You get what it says on the tin, and more. Ben Jonson's rarely performed 1603 drama about power struggles in ancient Rome has more sex and blood than even the BBC could imagine. Set during the fractious reign of the Emperor Tiberius, it follows the rise and fall of Tiberius's second-in-command, Sejanus, a man on the make who is as ruthless and ambitious as it is possible to be while wearing a short skirt and sandals. This is Richard III plus togas.
There are times during the evening when you do wish that you really were getting Richard III, particularly as William Houston is triumphant in the title role, displaying all the sardonic wit and twisted attractiveness that suggest he should get a crack at the hunchback smartish. But although I sometimes experienced a little trouble sorting out my Sabinus from my Satrius and my Latiaris from my Eudemus, Gregory Doran's muscular production is sheer simplicity - played on an almost bare grilled and colonnaded stage. The play echoes fairly effortlessly down the centuries, and in scenes of burning books and toppled statues brings to mind more recent power-crazy despots.

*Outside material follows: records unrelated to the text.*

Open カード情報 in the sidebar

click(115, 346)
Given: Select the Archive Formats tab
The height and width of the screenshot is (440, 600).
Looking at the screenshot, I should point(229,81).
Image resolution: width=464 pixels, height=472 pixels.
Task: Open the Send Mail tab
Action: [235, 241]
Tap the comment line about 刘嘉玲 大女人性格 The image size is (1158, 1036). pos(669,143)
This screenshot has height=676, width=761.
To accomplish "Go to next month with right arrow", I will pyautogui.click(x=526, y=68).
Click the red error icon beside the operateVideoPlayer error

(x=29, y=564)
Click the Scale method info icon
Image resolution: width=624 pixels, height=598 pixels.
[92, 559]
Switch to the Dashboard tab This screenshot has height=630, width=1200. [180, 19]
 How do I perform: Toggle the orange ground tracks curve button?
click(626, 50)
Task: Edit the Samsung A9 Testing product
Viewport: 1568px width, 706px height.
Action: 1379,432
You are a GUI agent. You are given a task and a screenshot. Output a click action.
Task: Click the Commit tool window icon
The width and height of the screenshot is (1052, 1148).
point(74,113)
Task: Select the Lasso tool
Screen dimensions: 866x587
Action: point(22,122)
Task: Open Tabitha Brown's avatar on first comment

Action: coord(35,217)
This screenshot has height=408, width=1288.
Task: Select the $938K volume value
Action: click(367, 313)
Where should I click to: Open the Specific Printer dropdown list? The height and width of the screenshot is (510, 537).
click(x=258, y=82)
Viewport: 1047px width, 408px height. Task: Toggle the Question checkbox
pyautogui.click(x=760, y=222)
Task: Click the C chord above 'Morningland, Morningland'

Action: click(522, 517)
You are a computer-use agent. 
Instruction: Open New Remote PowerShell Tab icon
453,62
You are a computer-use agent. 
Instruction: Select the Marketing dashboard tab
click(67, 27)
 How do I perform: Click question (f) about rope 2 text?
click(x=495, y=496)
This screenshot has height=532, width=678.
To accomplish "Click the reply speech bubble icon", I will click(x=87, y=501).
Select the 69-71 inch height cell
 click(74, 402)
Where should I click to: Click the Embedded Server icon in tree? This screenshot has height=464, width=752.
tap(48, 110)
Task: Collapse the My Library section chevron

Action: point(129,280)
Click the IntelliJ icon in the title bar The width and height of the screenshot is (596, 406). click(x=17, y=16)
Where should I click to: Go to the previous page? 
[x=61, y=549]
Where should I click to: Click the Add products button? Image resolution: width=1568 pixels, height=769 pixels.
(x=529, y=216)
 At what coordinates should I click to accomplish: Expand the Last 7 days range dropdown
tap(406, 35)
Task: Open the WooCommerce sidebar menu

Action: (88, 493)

Yes, it is a little dry in places, at times a little pompous, and Jonson never makes this a particularly complex portrait of villainous opportunism. But the equation between the lust for power and sexual appetite is deftly made, in the scenes where he first seduces Livia, wife of Tiberius's son, and then delivers a soliloquy while sodomising a servant. "Is Sejanus yet come?" enquires Tiberius. There's another lovely moment when the craven senators initially jostle to get close to Sejanus, and then try to physically distance themselves from him. It could have been another dusty curiosity, but Houston's charismatic star turn pitted against Barry Stanton's wily Tiberius ensures it is more enjoyable than that.